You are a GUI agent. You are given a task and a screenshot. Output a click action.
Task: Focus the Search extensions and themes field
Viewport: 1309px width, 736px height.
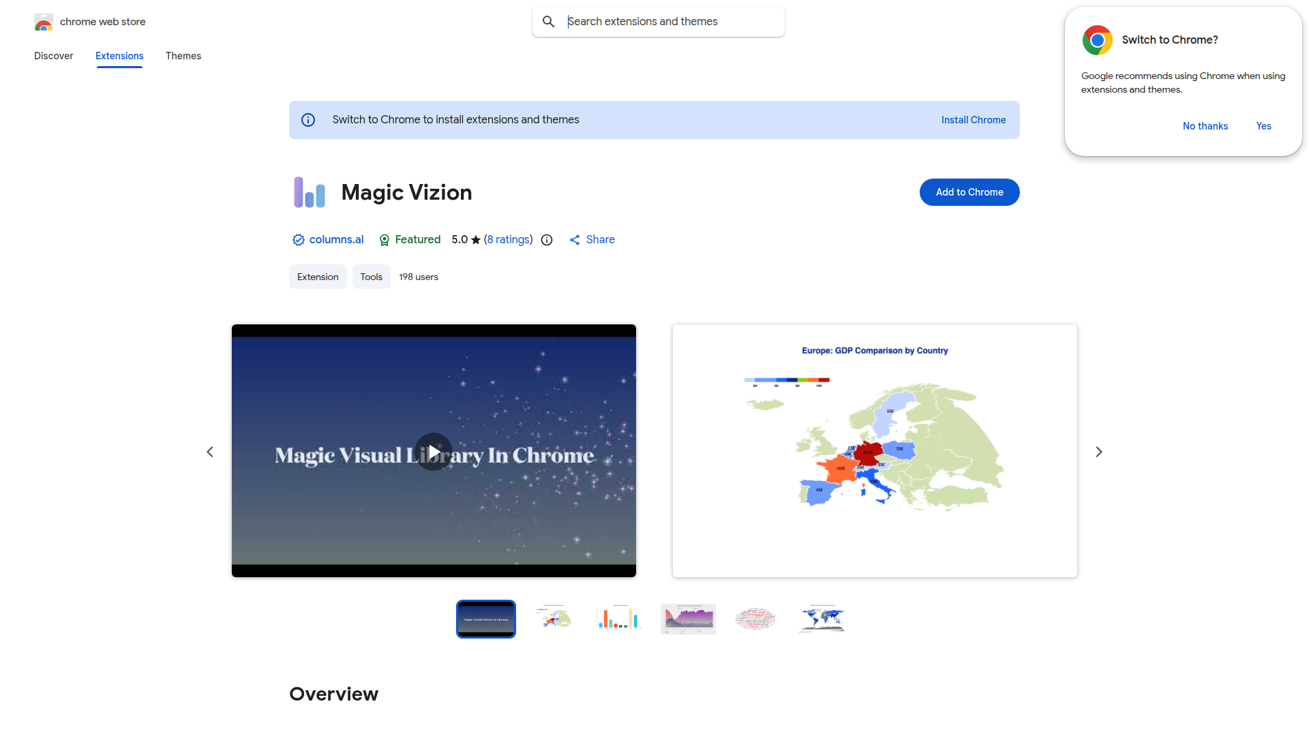coord(672,22)
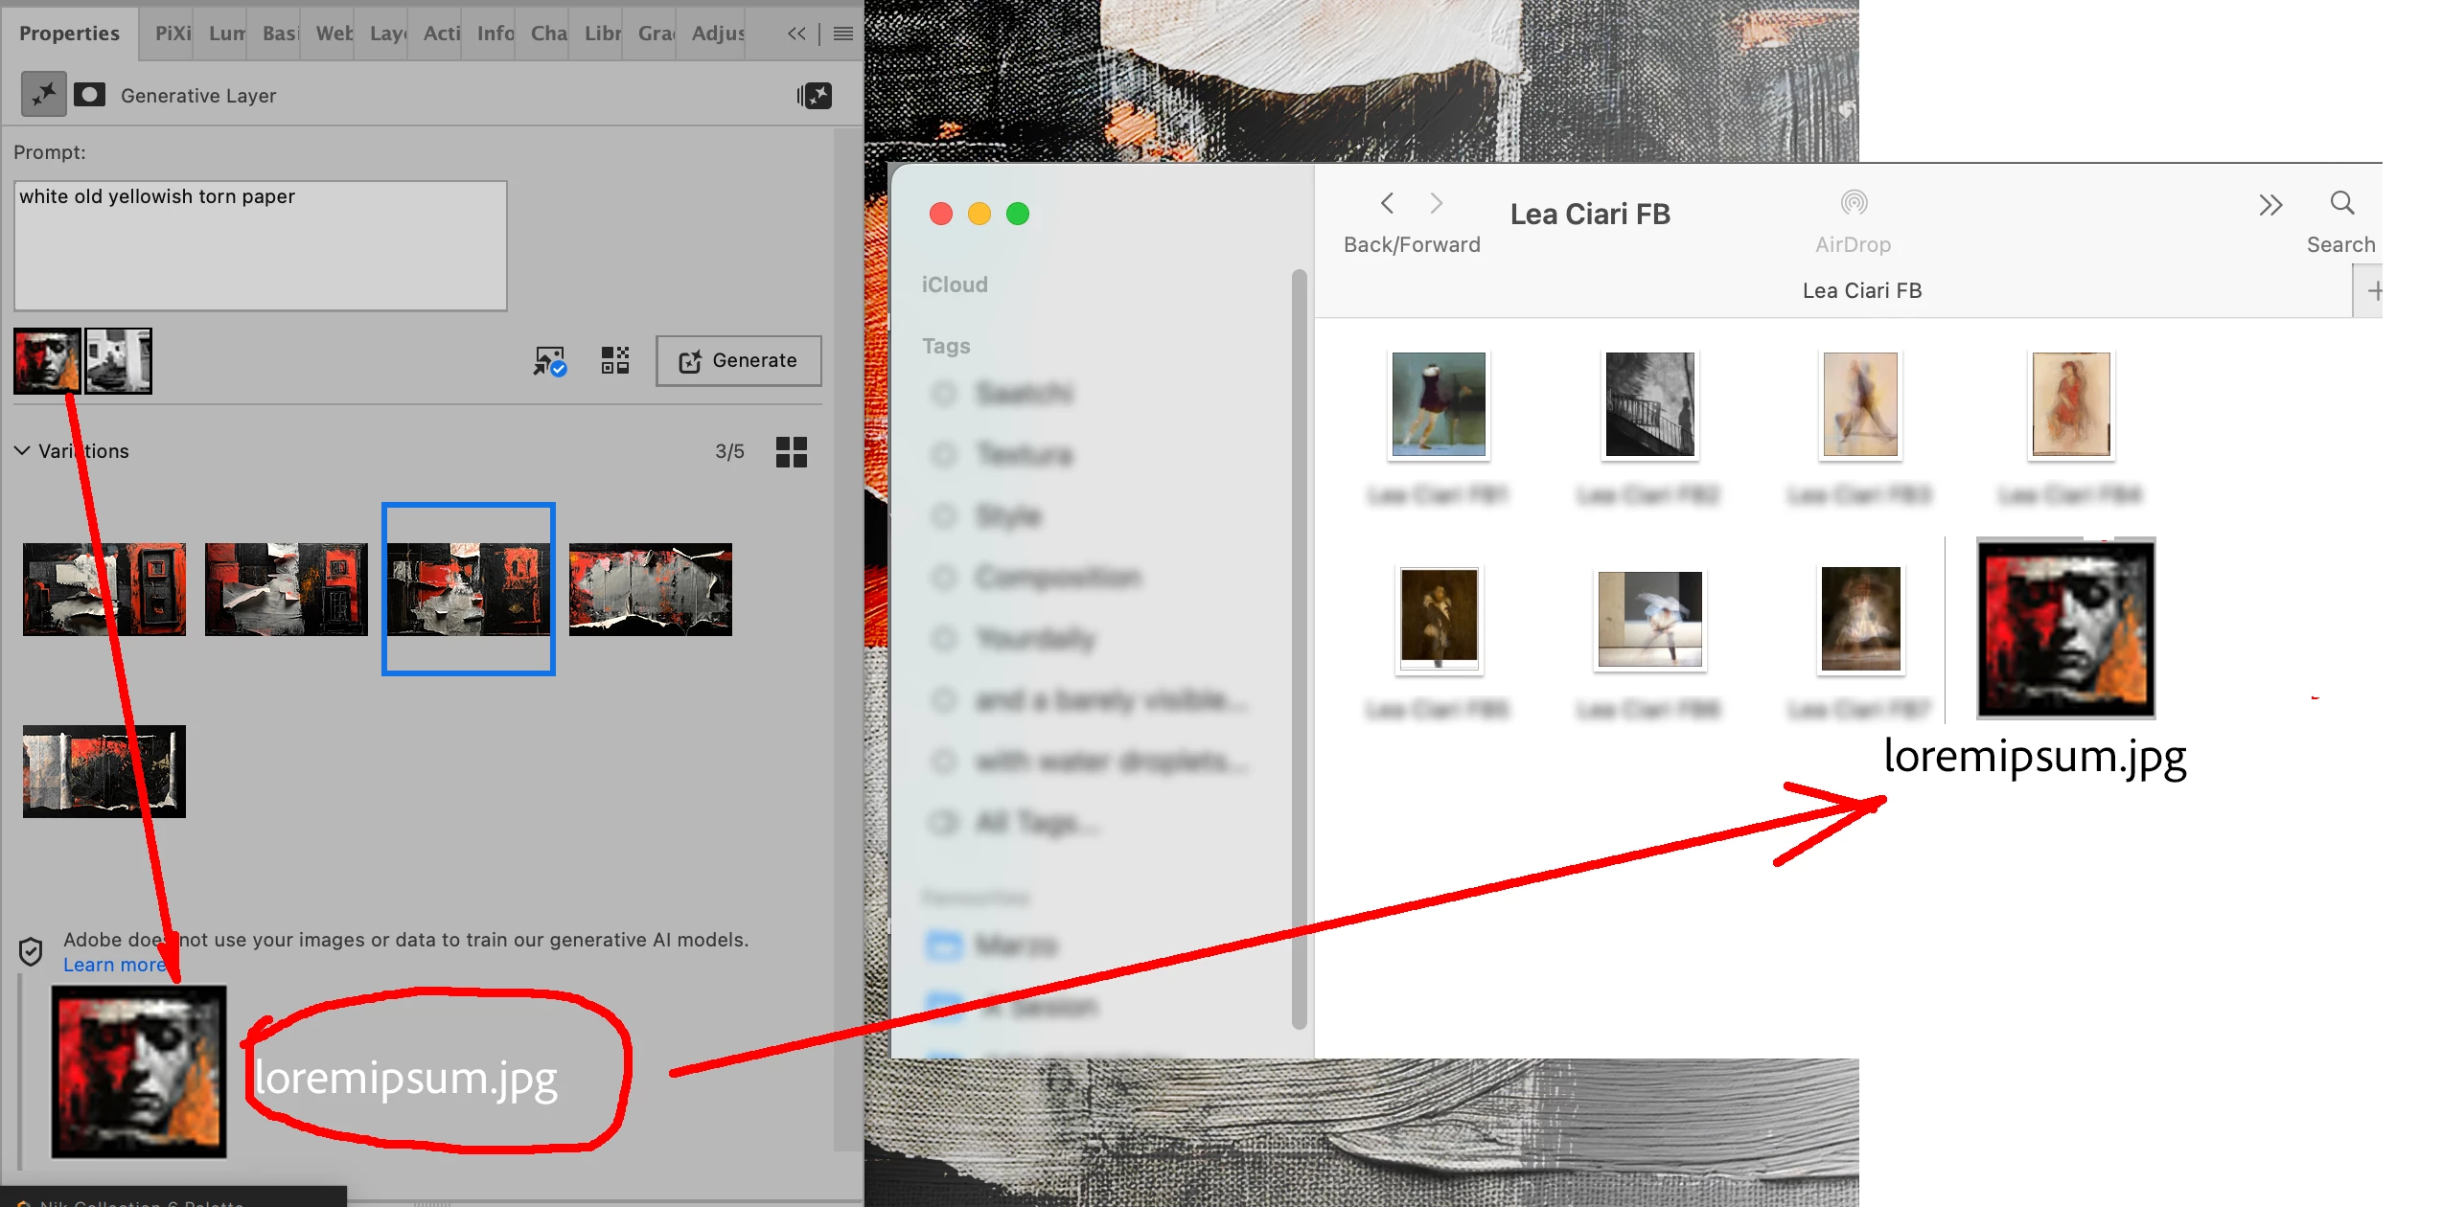The image size is (2442, 1207).
Task: Click the prompt text field
Action: tap(260, 245)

# [Activity]
From the line containing "Task: Focus the" down to the last line of the data above, transcribe exactly those lines and no others; omit the pictures.

# [Exercise result]
Task: Focus the Search extensions and themes field
Viewport: 1309px width, 736px height.
coord(672,22)
The image size is (2442, 1207).
Task: Click the prompt text field
Action: tap(260, 245)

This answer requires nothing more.